To do
In the article on kinesin-1 and ensconsin, what happened to fruit flies that lacked ensconsin?

For the first time, Northwestern Medicine® scientists have discovered how kinesin-1, a major motor that drives transport of cellular cargo through the cell, requires the regulatory-protein ensconsin to function.
The research, published in Current Biology by Vladimir Gelfand, PhD, professor in cell and molecular biology, graduate student Kari Barlan, and postdoctoral fellow Wen Lu, PhD, shows that ensconsin is required for the transport of cellular cargo in neurons and non-neuronal cells.
By analyzing the movement of cellular cargo in two types of cultured cells, the scientists determined that when cells were depleted of ensconsin, the movement of the cargo along microtubules, or the tracks for transport, was severely impaired. They also found that the depletion of ensconsin impaired the ability of the kinesin-1 motor to assist in the moving of microtubules against each other, also known as microtubule sliding.
“This is something that scientists have suspected is going on, but this is the first paper where it is actually shown,” said Gelfand.
In addition to showing the role of ensconsin in cell tissue function, Gelfand explored how it affects an entire organism by studying it in fruit flies. He found that flies without this protein do not survive into adulthood.

Supplied material

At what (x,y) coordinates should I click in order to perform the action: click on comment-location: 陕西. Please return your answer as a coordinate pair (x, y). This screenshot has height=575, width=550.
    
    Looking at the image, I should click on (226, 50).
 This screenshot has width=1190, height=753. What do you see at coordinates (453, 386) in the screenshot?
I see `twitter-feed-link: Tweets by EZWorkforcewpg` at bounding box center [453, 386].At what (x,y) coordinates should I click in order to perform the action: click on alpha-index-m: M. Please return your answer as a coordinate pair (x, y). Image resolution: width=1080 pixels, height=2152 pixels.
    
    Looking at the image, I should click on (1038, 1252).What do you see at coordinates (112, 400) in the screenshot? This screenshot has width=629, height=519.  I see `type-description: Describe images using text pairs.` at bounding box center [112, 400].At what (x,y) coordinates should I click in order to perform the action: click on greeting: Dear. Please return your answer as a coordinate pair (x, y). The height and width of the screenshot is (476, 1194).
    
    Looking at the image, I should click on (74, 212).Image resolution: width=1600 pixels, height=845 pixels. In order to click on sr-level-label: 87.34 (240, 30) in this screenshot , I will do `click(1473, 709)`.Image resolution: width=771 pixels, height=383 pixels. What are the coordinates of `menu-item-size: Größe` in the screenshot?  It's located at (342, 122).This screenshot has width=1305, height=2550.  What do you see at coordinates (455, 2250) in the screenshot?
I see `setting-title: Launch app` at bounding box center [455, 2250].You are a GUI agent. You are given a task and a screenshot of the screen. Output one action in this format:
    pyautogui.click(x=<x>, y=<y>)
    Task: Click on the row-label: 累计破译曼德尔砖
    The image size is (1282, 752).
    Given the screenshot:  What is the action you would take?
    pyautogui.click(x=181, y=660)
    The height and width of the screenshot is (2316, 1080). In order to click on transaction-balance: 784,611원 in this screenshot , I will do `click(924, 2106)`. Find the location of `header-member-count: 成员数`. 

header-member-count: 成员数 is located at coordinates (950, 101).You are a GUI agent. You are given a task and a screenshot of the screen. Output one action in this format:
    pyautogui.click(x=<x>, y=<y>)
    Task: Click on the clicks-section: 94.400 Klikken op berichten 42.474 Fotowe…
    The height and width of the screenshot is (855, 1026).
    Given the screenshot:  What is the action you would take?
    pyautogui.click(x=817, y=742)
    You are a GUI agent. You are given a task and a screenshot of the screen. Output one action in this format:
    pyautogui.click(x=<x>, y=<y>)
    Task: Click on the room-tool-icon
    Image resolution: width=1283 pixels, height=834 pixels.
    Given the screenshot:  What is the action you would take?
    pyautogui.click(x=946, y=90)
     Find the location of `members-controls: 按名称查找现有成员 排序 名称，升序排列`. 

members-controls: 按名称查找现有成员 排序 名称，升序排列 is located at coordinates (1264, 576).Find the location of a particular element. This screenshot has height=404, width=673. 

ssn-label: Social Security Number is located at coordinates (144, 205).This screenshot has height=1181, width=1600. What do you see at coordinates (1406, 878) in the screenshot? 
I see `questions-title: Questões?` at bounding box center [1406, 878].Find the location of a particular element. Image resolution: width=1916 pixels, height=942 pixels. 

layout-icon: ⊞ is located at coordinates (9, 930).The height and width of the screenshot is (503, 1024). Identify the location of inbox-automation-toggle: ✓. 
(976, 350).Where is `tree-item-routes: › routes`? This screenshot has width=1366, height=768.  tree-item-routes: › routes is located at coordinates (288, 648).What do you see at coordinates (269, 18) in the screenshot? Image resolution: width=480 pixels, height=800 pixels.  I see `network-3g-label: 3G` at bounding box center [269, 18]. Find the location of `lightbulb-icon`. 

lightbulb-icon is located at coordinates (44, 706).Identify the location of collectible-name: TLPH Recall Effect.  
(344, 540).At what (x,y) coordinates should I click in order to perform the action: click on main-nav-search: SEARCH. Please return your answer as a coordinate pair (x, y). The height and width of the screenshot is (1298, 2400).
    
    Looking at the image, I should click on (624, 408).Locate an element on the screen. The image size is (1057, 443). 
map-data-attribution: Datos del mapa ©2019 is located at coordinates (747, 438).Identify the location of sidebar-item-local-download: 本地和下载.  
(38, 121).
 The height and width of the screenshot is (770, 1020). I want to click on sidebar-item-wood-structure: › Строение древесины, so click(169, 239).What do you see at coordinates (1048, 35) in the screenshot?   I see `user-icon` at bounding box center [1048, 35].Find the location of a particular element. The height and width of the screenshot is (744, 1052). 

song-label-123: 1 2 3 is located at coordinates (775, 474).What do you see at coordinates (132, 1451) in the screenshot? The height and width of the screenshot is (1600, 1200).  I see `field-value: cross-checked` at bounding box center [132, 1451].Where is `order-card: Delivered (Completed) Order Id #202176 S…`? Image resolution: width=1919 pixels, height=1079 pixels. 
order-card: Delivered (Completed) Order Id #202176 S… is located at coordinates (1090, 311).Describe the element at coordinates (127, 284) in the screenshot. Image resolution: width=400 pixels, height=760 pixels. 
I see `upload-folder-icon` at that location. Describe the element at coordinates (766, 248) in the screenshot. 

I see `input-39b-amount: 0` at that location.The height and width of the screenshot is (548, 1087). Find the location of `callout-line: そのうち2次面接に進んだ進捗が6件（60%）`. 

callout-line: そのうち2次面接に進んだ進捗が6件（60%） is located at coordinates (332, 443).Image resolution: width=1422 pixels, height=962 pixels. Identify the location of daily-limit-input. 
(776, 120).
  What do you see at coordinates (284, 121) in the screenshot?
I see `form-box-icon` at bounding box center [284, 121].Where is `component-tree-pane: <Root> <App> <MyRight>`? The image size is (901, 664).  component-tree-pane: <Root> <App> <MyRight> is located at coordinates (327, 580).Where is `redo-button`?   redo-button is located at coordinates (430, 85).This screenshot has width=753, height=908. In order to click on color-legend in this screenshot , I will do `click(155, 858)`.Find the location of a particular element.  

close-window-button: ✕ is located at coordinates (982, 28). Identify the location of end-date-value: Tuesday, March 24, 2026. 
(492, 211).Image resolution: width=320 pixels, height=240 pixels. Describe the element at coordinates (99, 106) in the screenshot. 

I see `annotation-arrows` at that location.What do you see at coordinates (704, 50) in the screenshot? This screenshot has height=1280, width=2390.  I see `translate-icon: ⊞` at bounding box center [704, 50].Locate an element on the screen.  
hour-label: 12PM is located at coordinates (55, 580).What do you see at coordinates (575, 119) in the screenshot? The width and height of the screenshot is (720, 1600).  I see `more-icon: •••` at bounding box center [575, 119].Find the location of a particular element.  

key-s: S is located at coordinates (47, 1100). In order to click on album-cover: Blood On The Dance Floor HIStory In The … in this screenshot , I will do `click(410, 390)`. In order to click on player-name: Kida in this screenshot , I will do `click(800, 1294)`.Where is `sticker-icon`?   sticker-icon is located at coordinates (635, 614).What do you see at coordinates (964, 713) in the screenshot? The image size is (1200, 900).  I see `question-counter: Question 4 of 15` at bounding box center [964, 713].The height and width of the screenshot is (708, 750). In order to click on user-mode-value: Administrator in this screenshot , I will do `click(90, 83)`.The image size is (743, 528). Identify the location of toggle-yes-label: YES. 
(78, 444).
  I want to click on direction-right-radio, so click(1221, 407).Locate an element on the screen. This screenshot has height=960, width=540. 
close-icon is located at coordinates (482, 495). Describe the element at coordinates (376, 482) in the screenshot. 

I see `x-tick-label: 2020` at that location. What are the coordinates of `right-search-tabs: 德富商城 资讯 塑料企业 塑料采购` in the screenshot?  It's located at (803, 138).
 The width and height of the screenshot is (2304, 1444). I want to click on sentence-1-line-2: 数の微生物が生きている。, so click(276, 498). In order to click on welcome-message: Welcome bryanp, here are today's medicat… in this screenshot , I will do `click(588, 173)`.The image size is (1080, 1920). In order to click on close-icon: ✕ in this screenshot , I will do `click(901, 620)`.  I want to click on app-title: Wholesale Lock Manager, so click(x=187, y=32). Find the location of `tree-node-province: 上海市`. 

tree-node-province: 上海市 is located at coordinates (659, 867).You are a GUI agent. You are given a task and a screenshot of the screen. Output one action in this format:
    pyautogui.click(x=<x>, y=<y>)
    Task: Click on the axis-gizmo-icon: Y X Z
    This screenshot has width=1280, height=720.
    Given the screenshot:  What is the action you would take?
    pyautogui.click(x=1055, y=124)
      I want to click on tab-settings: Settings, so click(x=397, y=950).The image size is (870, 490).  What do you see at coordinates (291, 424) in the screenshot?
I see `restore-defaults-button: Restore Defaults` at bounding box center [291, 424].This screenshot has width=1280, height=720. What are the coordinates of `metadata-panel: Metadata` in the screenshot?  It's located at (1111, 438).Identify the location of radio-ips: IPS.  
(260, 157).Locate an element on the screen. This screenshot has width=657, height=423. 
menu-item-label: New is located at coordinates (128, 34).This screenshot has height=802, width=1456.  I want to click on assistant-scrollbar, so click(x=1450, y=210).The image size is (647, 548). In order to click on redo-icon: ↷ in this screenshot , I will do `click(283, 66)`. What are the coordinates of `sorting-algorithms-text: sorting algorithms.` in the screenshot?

Result
They did not survive into adulthood.